- Task statement
Exactly as they stand, give the records below again, with no images.
::: Extracted material :::
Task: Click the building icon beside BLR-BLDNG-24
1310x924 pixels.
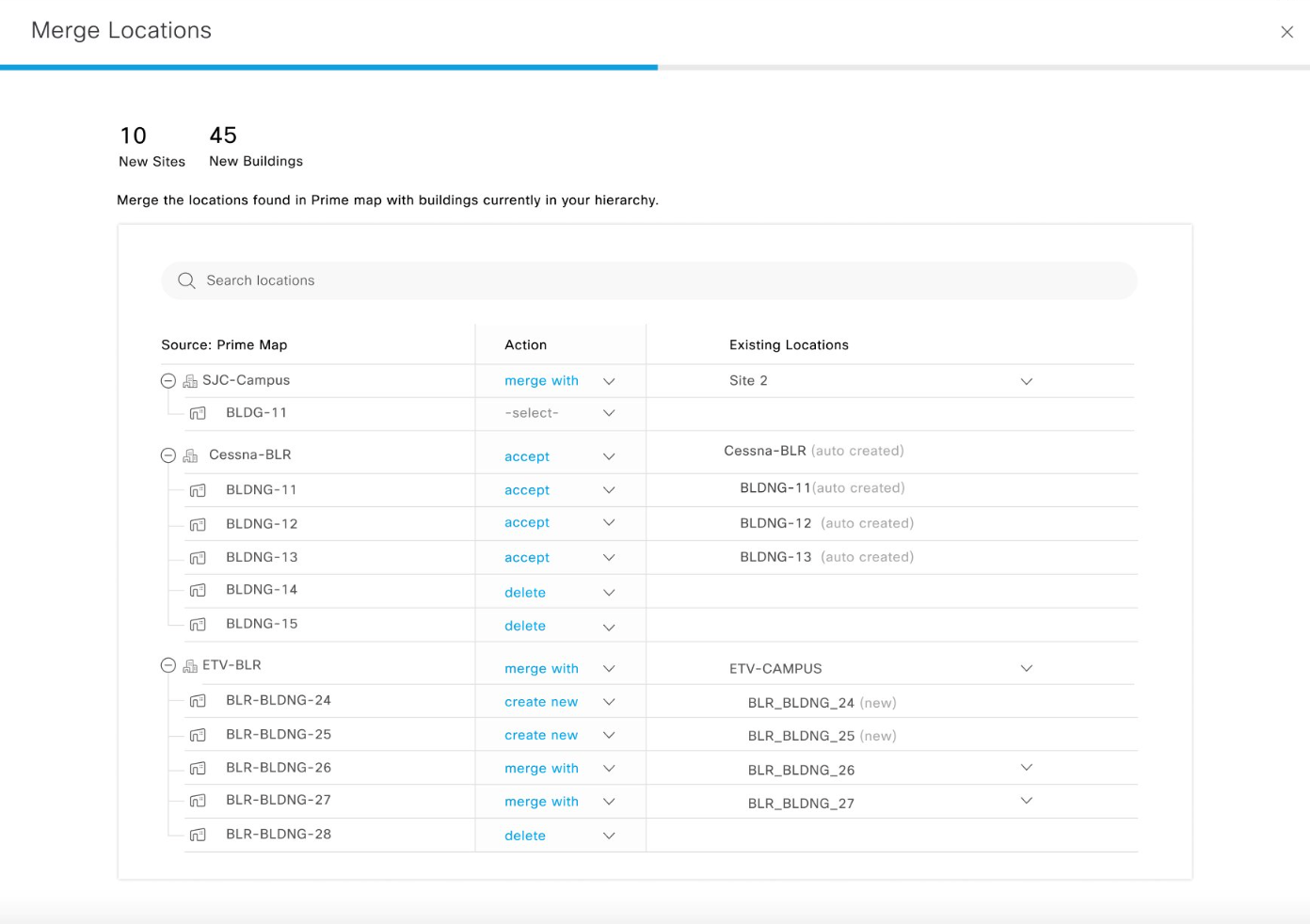Action: (x=198, y=701)
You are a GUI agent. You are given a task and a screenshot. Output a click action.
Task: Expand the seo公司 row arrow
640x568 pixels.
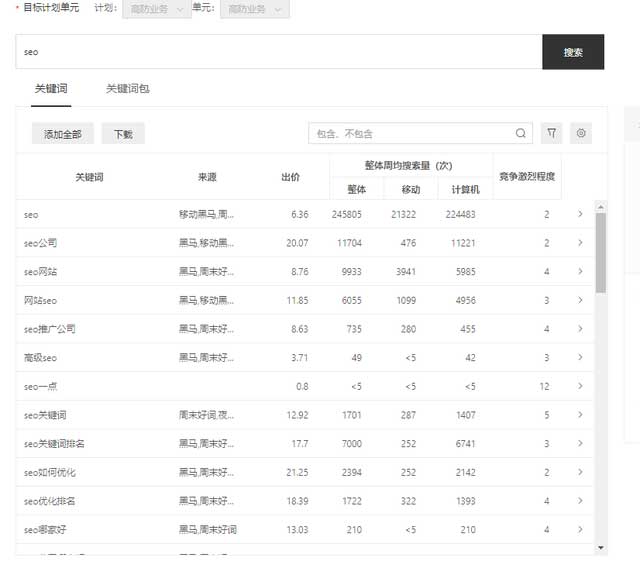[580, 243]
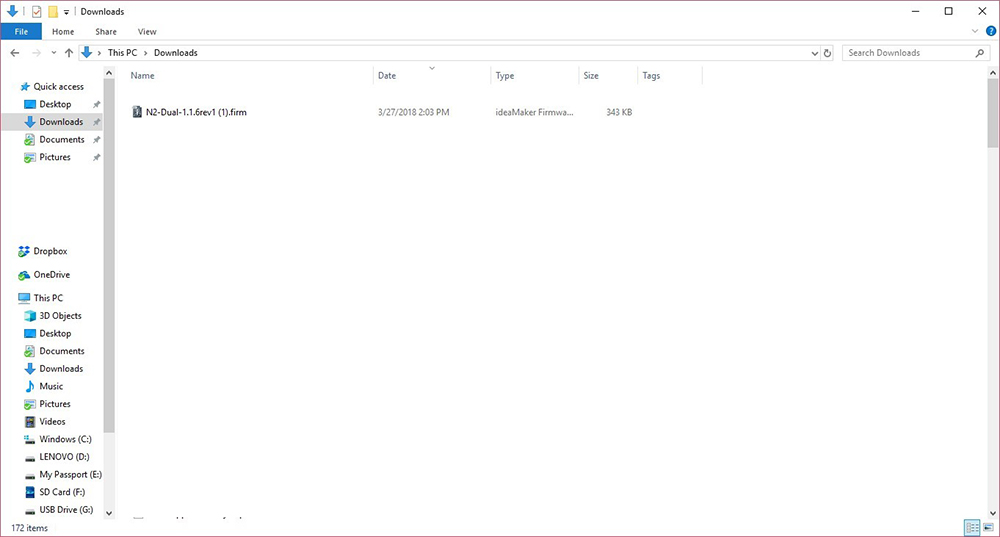Image resolution: width=1000 pixels, height=537 pixels.
Task: Open OneDrive in the sidebar
Action: 51,275
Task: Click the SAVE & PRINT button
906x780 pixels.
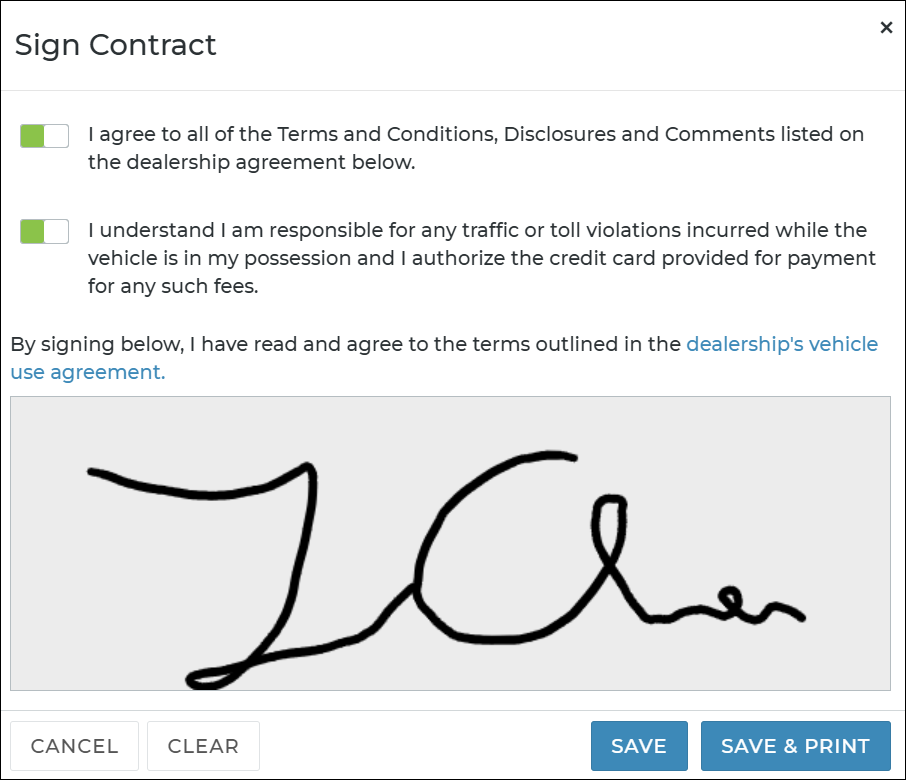Action: [x=795, y=746]
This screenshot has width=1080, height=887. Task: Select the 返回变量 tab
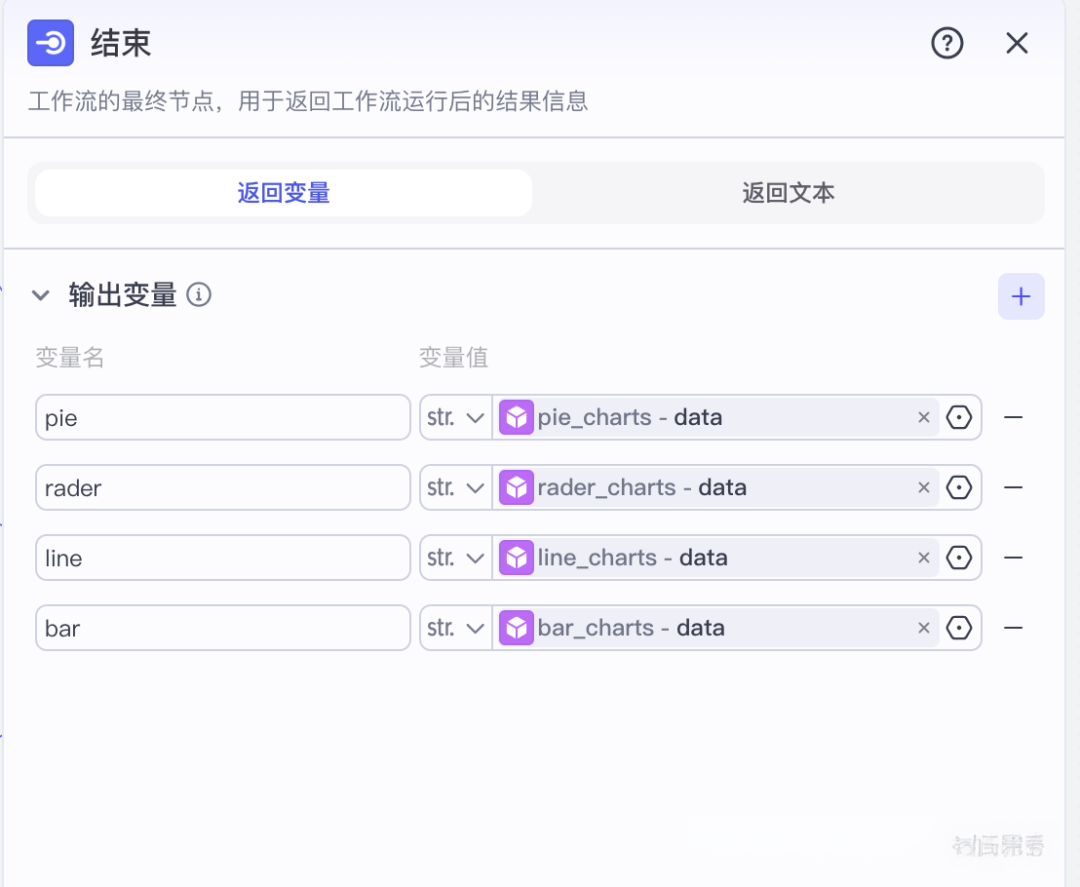pos(282,192)
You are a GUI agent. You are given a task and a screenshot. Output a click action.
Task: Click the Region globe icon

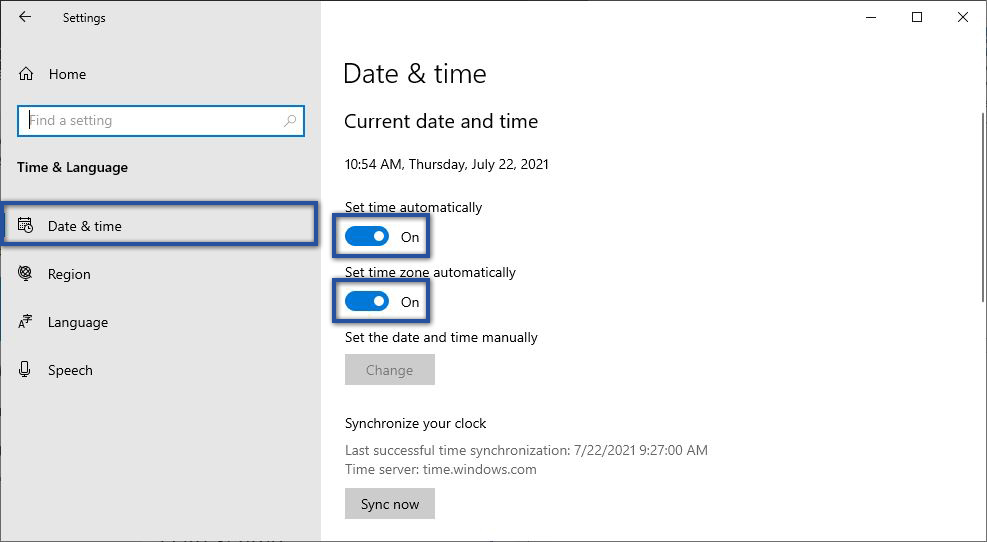[26, 274]
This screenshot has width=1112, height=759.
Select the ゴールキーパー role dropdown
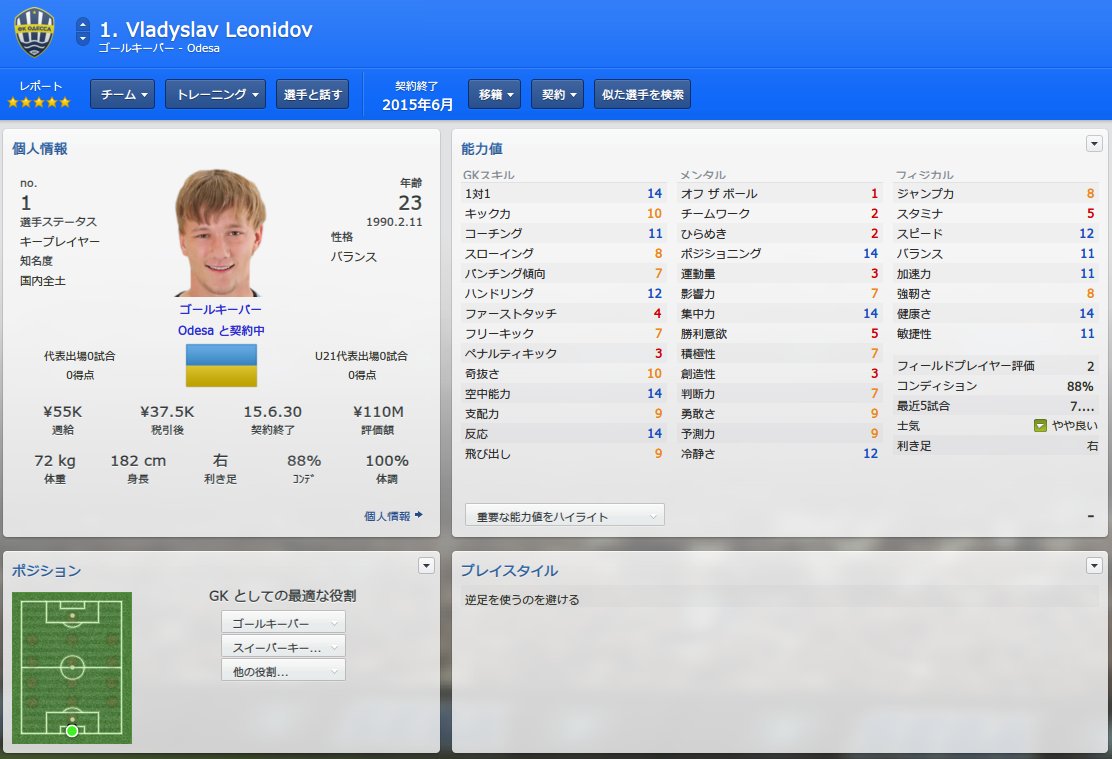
:::
- Task answer
Task: Click the building icon beside BLR-BLDNG-24
1310x924 pixels.
Action: (x=198, y=701)
You are a GUI agent. You are given a task and a screenshot. Output a click action.
Task: Expand the seo公司 row arrow
640x568 pixels.
[580, 243]
Image resolution: width=1000 pixels, height=537 pixels.
Task: Open OneDrive in the sidebar
Action: 51,275
Task: Click the SAVE & PRINT button
906x780 pixels.
Action: [x=795, y=746]
This screenshot has width=1080, height=887. Task: Select the 返回变量 tab
pos(282,192)
You are a GUI agent. You are given a task and a screenshot. Output a click action.
Task: Click the Region globe icon

[26, 274]
This screenshot has width=1112, height=759.
Select the ゴールキーパー role dropdown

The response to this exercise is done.